SPORTING a black quiff and sideburns, Ahmad Zahir sang of love and heartbreak in liberal 1970s Kabul — a city now plagued by war and suffering, but where the popularity of Afghanistan’s “Elvis” remains undimmed 40 years after his death. Zahir rose to fame in an era when the capital hummed with Western tourists and women strolled through the streets in high heels. “Everybody loved him,” said 73-year-old Safiullah Sobat, a long-time friend of Zahir. “At nighttime girls would come outside his house and honk the horn of their cars.”
But on the day of his 33rd birthday in 1979, Zahir was found dead in his car in mysterious circumstances. His death — much like his life — has become part of folklore. “His songs will touch your heart no matter what mood you are in, happy or sad,” says Hashmat who is the manager of “Ahmad Zahir’s Cottage”, a colourful restaurant in downtown Kabul. Zahir — an ethnic Pashtun — played concerts in various locations across the country and had fans among all ethnic groups in Afghanistan, which is far more polarised now than at the height of his fame. Zahir’s best-known works were inspired by Persian poets like Rumi and Hafiz, and he sang mostly in Dari. But did not shy away from covering Western greats such as France’s Enrico Macias and, of course, Elvis Presley. “At a time when singers shaking their bodies or dancing on stage was seen as awkward, he appeared on stage and screen doing exactly that,” said Zahir’s friend Sobat, who also runs “Ahmad Zahir’s Art and Culture Centre” in Kabul.
Years of war have followed and under the Taliban, who banned music, his grave in Kabul was desecrated.
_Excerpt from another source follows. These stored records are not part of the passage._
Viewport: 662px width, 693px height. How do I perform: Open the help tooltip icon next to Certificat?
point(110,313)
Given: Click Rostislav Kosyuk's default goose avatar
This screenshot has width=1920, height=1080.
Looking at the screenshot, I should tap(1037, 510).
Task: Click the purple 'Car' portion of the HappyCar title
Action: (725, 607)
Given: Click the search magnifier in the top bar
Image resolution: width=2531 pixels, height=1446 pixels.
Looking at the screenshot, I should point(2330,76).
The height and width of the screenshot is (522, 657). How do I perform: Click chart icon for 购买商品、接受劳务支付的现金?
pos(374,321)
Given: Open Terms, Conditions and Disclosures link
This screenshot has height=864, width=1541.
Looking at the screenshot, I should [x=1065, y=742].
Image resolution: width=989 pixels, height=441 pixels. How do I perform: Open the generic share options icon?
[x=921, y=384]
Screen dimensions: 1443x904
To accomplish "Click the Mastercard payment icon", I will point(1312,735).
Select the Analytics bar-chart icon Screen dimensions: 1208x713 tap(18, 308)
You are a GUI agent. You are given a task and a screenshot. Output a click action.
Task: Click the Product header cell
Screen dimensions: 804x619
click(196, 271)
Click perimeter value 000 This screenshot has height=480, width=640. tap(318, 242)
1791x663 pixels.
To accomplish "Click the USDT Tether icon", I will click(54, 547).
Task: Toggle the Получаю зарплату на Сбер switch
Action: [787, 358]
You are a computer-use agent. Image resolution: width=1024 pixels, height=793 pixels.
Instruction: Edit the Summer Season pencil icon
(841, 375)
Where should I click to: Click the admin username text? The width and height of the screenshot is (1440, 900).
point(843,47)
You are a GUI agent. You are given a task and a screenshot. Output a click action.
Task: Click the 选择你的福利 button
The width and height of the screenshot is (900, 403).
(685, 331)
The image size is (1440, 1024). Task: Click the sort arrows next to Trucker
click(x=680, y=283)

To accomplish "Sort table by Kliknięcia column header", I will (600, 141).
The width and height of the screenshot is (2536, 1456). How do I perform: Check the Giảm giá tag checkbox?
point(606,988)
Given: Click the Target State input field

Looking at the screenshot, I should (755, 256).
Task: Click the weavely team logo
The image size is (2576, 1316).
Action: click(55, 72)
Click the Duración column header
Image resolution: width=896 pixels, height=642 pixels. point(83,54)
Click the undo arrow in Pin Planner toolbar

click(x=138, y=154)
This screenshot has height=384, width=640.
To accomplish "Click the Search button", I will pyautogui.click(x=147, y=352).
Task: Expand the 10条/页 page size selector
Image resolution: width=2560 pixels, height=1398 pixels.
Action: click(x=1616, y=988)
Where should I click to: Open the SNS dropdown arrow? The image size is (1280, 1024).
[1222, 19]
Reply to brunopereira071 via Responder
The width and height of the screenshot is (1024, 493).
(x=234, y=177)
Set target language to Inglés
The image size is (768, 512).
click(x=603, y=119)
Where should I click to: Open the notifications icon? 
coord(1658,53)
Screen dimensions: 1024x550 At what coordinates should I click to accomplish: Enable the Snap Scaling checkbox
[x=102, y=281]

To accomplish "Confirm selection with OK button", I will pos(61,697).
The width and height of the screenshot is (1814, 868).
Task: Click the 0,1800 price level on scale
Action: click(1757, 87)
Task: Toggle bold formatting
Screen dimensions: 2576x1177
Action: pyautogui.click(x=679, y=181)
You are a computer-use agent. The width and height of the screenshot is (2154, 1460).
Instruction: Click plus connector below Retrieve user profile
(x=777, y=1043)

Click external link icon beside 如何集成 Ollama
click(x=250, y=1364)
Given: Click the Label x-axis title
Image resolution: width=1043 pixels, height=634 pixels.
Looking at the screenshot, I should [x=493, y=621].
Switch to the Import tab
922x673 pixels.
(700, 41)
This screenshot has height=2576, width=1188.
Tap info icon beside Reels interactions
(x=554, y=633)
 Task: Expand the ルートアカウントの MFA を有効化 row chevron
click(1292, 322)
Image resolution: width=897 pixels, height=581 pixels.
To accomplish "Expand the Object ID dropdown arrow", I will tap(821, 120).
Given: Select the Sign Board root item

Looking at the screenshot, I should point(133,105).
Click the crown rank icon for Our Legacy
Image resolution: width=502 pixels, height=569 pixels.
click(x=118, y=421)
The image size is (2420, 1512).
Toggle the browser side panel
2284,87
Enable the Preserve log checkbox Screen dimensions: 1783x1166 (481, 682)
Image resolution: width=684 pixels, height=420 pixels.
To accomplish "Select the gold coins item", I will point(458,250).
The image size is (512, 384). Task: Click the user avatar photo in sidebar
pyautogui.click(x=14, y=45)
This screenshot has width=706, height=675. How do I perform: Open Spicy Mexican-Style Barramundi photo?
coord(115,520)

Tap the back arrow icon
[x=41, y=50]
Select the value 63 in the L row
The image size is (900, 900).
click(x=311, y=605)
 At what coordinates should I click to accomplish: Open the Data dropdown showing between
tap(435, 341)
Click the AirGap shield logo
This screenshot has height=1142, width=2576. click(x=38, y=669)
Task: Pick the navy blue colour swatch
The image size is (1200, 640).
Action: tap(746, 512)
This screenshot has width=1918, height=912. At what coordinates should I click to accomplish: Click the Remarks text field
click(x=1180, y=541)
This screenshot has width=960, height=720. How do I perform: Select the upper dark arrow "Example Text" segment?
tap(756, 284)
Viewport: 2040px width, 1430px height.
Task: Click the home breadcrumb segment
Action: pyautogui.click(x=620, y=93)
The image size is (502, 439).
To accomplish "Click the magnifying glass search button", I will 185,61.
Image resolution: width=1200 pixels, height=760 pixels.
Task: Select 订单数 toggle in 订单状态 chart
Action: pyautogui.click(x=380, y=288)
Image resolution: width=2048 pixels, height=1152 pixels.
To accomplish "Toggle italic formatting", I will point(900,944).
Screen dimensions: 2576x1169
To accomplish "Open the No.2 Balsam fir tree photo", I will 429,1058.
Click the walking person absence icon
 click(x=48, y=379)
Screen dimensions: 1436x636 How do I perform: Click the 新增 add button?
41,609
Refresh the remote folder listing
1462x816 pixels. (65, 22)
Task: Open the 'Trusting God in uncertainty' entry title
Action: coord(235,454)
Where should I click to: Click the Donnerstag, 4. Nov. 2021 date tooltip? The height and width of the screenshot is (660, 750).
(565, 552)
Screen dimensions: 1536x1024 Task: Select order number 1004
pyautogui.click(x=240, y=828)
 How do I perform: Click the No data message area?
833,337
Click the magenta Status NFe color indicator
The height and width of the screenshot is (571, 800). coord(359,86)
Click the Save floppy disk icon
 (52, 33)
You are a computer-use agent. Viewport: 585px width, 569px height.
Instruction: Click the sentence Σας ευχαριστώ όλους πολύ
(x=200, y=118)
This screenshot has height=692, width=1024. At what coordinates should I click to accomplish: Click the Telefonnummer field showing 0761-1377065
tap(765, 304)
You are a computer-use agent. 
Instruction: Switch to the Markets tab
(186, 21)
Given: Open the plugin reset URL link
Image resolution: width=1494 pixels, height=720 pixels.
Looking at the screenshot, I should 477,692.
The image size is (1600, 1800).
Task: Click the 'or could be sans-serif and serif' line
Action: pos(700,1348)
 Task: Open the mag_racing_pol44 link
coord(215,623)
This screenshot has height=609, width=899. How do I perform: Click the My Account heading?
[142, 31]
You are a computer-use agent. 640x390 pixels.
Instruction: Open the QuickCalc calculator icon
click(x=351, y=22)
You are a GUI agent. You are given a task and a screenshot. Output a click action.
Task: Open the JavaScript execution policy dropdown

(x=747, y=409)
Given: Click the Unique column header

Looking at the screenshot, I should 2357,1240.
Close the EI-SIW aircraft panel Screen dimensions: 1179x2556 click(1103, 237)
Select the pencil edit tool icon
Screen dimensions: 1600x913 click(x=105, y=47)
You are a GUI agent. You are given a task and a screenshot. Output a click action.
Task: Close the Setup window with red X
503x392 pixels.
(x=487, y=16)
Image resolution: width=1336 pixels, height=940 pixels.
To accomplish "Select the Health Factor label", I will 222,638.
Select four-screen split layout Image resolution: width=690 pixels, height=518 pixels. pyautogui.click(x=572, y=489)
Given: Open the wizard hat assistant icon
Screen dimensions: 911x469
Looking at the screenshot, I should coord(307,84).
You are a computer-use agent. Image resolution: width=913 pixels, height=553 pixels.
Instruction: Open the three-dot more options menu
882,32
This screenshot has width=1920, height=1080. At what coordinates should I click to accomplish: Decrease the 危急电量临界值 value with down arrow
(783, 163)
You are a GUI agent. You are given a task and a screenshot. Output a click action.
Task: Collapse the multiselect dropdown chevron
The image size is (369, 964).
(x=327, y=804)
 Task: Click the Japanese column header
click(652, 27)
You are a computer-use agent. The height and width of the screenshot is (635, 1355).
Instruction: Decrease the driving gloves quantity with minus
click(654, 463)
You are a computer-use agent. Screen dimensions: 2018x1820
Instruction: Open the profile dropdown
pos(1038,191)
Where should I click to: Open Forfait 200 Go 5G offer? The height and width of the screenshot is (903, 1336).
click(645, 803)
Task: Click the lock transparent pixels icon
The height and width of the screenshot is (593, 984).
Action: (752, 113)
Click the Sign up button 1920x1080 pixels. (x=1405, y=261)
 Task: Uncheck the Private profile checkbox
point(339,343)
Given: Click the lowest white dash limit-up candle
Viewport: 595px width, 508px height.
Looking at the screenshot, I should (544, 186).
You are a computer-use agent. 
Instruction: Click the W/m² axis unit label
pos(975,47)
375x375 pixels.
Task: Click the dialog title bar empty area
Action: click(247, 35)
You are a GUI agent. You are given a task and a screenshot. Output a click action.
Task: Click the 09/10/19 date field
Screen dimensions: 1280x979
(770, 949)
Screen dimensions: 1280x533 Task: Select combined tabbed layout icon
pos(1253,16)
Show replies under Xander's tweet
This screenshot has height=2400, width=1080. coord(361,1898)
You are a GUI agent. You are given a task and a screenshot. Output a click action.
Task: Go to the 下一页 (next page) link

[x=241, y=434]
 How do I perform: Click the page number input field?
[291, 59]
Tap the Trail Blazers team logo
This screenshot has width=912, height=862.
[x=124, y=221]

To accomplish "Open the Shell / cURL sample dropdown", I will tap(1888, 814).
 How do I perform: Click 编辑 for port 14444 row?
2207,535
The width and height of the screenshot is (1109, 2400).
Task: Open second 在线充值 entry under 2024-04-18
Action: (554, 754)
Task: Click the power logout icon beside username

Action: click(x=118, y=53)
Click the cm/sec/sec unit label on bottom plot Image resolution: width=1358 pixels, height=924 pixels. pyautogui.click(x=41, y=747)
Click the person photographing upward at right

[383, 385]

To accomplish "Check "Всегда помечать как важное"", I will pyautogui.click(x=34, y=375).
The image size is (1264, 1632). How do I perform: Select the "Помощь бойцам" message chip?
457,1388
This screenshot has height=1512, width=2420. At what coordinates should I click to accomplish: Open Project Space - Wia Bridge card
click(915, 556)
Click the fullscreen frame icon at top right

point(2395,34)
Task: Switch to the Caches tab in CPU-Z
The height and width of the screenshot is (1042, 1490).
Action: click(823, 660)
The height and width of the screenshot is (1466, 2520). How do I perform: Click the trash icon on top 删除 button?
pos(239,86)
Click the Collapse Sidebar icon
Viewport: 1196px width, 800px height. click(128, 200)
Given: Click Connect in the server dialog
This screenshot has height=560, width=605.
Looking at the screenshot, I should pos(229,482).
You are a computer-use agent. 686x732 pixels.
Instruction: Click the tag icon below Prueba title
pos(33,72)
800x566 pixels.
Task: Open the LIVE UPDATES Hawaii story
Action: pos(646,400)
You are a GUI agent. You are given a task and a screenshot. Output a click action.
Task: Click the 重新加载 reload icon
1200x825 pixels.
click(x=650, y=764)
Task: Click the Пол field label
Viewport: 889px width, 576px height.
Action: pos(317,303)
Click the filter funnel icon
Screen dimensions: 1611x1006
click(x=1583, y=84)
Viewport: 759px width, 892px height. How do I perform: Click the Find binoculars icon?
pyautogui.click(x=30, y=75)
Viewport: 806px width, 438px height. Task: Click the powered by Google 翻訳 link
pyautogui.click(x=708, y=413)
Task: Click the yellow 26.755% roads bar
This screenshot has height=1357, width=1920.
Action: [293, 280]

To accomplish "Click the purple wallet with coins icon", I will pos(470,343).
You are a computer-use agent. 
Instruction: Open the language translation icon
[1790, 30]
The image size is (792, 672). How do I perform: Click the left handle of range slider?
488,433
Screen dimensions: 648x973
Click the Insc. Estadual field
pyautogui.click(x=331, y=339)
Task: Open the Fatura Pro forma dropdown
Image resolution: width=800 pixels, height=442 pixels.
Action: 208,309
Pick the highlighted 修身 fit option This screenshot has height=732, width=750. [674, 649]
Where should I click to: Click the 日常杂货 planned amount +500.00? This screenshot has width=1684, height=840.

But it has been rebuilt and since then, every June 14, his birthday, pilgrims have flocked to Shohada-e-Salehin Cemetery in Kabul to lay flowers on his grave and play one of his last memorable songs. “My death shall arrive one day/ In a spring bright with waves of light/ Oh, perhaps my lovers at midnight /lay wreaths on my sorrow(ful) grave,” the lyrics read.